Hirst recently won a planning battle to add an enormous 150-foot-long backyard basement to his £39.5 million, 19-bedroom home in Westminster. The property, bought by Hirst in 2014, is considered unique for its half-acre yard and large garden, although his renovation proposal was contested based on the number of trees that would have to be cut down to carry out the plans. Despite protests, Hirst and his legal team prevailed in November 2015. Beyond simply adding more square footage to his home, the enormous bunker is destined to hold Hirst’s storied multi-million-dollar art collection, which includes works by masters like Pablo Picasso and Andy Warhol. The subterranean art gallery renovation boasts double-height ceilings and an elevator that can lift art weighing up to ten tons.

Buried in Controversy

Although politicians, actors, and athletes seem thrilled to have the mega-basements of their dreams, the blowback has been widespread and multi-faceted. Neighbors resent finding themselves living beside noisy construction sites, and often fear what the fast-and-deep digging might do to their own homes. And their fears are not unfounded: Goldman Sachs’ Christoph Stanger undertook a basement renovation that caused his neighbors’ homes to slide toward the excavation site, causing their door frames to shift and trapping them in their own homes. Billionaires’ basements have proven dangerous for construction crews, too, as the UK’s Health and Safety Executive has reported 17 deaths and 27 injuries in the last decade. In a rush to respond to the wave of problematic and over-the-top mega-basrments, London boroughs are now tightening their regulations on subterranean renovation. In Westminster and Kensington & Chelsea, for example, homeowners can now dig basements no more than one story deep and these additions cannot take up more than 50% of their garden.

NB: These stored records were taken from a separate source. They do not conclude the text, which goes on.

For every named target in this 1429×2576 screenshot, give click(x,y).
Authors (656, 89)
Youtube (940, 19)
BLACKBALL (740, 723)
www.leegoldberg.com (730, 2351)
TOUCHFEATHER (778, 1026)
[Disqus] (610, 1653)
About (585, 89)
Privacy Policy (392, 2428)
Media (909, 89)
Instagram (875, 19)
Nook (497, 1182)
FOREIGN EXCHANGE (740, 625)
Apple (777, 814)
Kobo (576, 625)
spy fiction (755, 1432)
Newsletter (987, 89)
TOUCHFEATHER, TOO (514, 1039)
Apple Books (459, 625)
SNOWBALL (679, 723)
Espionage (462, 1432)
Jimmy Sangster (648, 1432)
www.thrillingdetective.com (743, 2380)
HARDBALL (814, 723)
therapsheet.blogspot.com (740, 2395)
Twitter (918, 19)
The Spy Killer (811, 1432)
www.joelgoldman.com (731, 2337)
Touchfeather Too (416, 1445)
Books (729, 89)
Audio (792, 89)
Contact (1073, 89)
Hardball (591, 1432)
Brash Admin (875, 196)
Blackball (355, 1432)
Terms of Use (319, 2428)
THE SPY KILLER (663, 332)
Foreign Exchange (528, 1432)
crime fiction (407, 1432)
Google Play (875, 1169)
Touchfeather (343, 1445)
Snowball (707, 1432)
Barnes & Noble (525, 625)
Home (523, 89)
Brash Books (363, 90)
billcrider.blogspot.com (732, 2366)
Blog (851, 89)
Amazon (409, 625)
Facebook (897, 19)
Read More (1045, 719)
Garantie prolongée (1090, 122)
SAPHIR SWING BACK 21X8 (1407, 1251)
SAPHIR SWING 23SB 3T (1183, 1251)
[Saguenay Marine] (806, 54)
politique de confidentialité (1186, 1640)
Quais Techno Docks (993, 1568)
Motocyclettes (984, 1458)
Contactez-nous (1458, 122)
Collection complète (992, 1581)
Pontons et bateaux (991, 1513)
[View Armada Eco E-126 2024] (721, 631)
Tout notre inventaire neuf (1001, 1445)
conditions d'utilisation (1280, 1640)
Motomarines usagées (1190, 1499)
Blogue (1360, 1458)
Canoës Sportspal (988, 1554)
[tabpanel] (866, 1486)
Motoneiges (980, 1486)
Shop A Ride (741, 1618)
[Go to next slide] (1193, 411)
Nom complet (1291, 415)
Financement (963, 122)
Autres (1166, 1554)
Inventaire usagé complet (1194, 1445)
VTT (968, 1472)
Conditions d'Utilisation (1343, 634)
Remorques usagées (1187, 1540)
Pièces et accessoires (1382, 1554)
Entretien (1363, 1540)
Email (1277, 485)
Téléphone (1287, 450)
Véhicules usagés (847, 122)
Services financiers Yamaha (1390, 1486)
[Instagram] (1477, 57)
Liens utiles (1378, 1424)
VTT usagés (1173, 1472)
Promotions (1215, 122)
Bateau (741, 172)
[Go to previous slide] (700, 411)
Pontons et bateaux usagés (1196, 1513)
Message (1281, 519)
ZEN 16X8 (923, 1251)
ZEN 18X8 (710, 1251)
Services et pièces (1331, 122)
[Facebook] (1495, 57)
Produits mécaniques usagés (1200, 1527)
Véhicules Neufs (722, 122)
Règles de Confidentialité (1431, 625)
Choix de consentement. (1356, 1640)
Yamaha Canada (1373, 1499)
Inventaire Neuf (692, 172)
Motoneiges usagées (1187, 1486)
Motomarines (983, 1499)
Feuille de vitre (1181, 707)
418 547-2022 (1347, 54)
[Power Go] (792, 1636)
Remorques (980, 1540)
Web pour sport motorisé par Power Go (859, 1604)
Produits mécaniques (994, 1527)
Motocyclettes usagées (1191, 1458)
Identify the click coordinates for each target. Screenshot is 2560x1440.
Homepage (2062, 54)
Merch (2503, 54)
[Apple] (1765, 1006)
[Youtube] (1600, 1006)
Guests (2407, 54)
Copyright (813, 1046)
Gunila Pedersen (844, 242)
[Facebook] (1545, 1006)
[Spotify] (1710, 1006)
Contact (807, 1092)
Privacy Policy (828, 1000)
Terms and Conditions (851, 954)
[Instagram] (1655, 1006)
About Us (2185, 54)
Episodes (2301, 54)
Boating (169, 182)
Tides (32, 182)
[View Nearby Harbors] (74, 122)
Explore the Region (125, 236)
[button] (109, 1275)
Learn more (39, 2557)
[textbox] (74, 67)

Your Client’s Mega-Basement

 There are several important design elements to bear in mind for the luxury homeowner who is considering a major basement renovation or addition.

  • Open floor plans help to prevent the space from feeling too dark and cramped.
  • Natural light is vital for a luxury basement, so designers should opt for light wells rather than light switches. See-through glass stairs also provide an opportunity for light to filter down from above.
  • Light colors will help the space feel airy. Think white or beige walls, light-wood flooring, and neutral fabrics.
  • Egress to green space. Consider installing a door with a stairway up into the backyard garden, or even digging a lowered private garden at the basement level.
  • Great space for kids, storage, and quiet entertaining. When considering what to do with a big basement renovation, think first of playrooms, cinemas, laundry rooms, wine cellars, and gyms. Let more social spaces remain upstairs in the light of day.
  • Think twice about pools. While storage space, gyms, and playrooms often add resale value, this is not always true with pools.
  • Permits and insurance. Be aware of the laws and regulations that govern basement renovations and additions in your area, as well as the insurance options for during and after construction.